Build the feature described in $ARGUMENTS strictly test-first, driving every line of production code from a failing test.
If $ARGUMENTS is empty, ask the user what feature to build and stop until they answer. Do not guess a feature.
Before the first test
- Detect the stack and test runner from the repo: read package.json / pyproject.toml / go.mod / Gemfile / Cargo.toml, existing test files, and CI config. Note the exact command to run one test file and the whole suite.
- Match existing conventions exactly: test directory layout, file naming (
*.test.ts,test_*.py,*_test.go), assertion library, mocking approach, and factory/fixture helpers. Do not introduce a new framework. - Restate $ARGUMENTS as a short bullet list of observable behaviors, each written as a concrete input -> expected-output pair. This is your checklist; each behavior becomes one or more tests. If a behavior cannot be pinned to a concrete example — you cannot state its expected output — ask ONE batched question listing exactly those gaps, then stop until answered. Otherwise proceed on your stated interpretation without pausing; do not re-confirm mid-run.
The loop — repeat per behavior, smallest slice first
- RED — Write the single smallest test that asserts one unimplemented behavior. Use concrete inputs and expected outputs, not placeholders. Test observable behavior through the public API, never private internals.
- Run only that test (or file) and paste the failure output. Confirm it fails for the RIGHT reason — a real assertion mismatch, not an import error, typo, or missing file. If it errors instead of failing, fix the test until it fails cleanly. A test you have not watched fail proves nothing.
- GREEN — Write the minimal code to pass: the least logic that satisfies this test and the ones before it. Hardcoding a return value is acceptable if no prior test forbids it — the next test will force generalization. Do not add code for behaviors you have not yet tested.
- Run the full suite. All tests must pass before you continue. If an older test breaks, stop and fix it now.
- REFACTOR — Only while green: remove duplication, clarify names, extract functions. Change no behavior. Re-run the full suite after refactoring; revert if anything turns red.

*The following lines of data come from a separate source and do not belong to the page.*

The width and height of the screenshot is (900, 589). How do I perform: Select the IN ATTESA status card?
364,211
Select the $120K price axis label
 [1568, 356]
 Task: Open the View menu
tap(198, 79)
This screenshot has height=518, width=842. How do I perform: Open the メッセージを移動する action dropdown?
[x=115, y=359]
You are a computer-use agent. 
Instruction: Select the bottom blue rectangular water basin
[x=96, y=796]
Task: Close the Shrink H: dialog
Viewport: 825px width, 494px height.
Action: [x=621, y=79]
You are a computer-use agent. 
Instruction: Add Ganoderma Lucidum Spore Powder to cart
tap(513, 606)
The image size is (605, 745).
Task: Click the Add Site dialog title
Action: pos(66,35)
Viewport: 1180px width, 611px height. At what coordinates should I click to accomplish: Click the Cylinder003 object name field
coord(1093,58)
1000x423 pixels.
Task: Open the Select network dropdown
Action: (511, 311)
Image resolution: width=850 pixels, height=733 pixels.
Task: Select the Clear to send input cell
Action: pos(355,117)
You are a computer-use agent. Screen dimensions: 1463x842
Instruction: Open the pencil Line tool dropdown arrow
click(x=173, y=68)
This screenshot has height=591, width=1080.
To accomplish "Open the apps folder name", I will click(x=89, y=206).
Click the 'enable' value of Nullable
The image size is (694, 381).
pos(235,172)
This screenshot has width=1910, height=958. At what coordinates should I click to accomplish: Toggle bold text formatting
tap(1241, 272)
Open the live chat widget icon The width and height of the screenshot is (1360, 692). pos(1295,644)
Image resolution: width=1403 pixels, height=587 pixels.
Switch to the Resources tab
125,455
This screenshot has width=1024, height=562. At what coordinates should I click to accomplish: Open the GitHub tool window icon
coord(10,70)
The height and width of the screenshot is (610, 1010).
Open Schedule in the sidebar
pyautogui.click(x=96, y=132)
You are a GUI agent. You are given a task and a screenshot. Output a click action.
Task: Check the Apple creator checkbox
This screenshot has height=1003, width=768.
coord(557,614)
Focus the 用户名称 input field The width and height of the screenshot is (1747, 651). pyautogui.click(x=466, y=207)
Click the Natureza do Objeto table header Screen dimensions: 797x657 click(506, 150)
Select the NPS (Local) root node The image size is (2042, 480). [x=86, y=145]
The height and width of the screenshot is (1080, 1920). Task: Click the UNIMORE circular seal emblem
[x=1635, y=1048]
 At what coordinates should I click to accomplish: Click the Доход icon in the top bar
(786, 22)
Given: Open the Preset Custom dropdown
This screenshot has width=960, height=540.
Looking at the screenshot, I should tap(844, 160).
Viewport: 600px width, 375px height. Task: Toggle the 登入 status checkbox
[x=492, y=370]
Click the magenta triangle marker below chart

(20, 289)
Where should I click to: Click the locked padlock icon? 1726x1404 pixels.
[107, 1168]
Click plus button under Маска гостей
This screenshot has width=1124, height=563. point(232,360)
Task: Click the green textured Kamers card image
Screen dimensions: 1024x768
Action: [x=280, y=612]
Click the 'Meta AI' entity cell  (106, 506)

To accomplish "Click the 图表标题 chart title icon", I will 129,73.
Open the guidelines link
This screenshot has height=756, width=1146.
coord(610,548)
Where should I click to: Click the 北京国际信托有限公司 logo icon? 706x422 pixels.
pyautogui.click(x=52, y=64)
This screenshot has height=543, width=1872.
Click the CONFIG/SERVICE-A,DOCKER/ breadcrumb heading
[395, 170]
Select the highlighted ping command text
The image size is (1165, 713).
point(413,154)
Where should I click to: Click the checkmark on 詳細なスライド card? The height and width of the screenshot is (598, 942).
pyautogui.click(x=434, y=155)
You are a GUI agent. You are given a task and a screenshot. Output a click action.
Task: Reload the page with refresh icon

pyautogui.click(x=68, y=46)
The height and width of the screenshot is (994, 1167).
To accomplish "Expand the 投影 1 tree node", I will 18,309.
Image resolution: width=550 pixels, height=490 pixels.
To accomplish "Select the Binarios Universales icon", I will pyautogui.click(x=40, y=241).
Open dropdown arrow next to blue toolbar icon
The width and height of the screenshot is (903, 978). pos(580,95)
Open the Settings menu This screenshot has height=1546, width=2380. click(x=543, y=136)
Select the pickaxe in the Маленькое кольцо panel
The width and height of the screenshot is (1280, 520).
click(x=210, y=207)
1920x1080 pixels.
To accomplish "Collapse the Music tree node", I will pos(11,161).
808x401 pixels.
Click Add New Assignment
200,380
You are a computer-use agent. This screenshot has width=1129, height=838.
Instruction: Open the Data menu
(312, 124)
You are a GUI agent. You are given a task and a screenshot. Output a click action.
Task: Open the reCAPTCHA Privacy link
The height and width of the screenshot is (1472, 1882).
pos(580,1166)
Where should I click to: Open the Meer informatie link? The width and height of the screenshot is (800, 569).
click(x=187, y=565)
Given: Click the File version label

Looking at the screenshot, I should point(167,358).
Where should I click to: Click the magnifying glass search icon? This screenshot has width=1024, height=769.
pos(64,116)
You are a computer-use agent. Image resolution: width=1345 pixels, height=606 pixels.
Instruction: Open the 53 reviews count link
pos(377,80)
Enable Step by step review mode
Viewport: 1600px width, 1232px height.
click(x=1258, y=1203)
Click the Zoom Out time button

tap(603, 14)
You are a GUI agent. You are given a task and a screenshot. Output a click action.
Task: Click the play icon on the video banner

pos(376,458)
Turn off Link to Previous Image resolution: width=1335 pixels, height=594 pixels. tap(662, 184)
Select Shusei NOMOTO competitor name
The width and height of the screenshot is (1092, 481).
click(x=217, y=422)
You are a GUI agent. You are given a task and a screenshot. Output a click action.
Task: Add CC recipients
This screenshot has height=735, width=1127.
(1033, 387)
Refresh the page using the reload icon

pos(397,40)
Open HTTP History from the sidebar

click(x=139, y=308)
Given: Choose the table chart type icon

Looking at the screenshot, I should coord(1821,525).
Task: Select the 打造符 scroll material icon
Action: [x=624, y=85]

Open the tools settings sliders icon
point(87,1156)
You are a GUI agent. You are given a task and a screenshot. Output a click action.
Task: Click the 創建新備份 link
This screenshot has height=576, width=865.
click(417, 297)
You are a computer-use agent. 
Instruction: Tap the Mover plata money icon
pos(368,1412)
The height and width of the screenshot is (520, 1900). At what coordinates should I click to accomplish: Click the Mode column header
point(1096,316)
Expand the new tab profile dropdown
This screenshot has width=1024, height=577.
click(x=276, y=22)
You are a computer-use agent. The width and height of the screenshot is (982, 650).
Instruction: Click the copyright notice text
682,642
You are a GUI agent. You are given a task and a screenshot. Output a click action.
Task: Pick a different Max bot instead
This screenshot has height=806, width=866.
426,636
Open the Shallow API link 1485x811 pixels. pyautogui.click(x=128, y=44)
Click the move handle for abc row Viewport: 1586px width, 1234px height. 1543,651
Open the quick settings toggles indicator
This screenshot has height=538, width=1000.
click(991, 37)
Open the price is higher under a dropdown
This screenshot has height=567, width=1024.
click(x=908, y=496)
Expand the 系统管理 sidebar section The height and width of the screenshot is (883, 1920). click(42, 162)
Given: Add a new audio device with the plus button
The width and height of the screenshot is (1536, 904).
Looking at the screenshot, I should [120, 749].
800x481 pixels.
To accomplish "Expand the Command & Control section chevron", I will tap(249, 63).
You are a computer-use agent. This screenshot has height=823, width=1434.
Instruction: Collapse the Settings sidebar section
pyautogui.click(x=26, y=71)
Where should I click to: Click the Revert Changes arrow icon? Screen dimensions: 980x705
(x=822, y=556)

- Announce progress in one line:
RED <test name>/GREEN/REFACTOR, then move to the next behavior.
Coverage of edge cases
Before declaring done, add failing tests (then satisfy them) for empty/null/zero inputs, boundary values, and invalid input with its expected error — each through the full RED->GREEN->REFACTOR loop. For a concurrency or ordering guarantee the feature promises, drive it test-first ONLY if you can make the test deterministic: inject the clock/scheduler, control the interleaving, or assert on collected-then-sorted output. Never commit a test that depends on sleep, wall-clock timing, or thread-race luck — a flaky test is worse than none. If you cannot force determinism, state the guarantee, how you verified it manually, and why it resists an automated test.
Finish
- Run the entire suite one final time and show it green. Run the project's linter/type-checker/formatter if one exists and fix what they flag.
- Report: the behavior checklist with every item ticked, the list of test names added, and the final suite result.
Hard rules
- Never write or edit production code to add or change behavior while the suite is green. Red first, always. The ONLY edit allowed while green is behavior-preserving refactoring (step 5) that keeps every existing test passing unchanged; anything that alters observable behavior needs a failing test first.
- Never write more than one failing test at a time.
- Never weaken or delete a test to get to green — fix the code. If a test itself is wrong, say so explicitly before changing it.
- Never mock the unit under test; mock only true external boundaries (network, clock, filesystem, third-party services).
- Never skip showing a test fail. "It obviously fails" is not evidence.